- _What you will do_: The response must contain each line of the material that holds "computer".

---*---

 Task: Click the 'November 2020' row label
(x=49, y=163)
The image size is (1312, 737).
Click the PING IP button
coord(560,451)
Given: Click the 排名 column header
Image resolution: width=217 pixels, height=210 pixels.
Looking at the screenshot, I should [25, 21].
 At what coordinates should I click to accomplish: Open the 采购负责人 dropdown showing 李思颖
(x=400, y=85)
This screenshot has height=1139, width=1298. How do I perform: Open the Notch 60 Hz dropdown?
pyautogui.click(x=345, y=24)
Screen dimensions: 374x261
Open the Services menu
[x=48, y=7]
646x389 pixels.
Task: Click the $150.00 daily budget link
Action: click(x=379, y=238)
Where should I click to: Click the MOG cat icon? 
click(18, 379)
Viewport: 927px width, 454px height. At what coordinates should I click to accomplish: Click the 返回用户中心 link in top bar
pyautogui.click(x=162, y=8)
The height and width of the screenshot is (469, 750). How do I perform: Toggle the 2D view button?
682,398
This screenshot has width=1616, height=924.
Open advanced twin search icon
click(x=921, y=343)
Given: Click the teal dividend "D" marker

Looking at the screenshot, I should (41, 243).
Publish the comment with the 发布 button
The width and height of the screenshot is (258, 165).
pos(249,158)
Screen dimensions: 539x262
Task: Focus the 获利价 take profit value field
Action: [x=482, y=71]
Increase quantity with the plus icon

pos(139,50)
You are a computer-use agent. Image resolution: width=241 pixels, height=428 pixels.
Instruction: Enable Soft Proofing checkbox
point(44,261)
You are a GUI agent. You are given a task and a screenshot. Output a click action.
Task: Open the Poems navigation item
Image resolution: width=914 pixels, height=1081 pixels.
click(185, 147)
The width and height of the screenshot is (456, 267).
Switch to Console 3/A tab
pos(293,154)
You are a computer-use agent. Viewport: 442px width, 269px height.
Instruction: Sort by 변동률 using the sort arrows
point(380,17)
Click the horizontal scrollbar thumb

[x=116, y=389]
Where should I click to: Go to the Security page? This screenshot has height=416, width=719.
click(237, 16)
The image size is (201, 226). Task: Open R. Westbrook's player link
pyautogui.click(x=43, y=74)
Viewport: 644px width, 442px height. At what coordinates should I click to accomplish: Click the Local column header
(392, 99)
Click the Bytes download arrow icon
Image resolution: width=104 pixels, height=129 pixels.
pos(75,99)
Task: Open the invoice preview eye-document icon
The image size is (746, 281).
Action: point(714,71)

---*---

- _Answer to this task_:
You are a computer-use agent. Image resolution: width=241 pixels, height=428 pixels.
You are a computer-use agent. Viewport: 442px width, 269px height.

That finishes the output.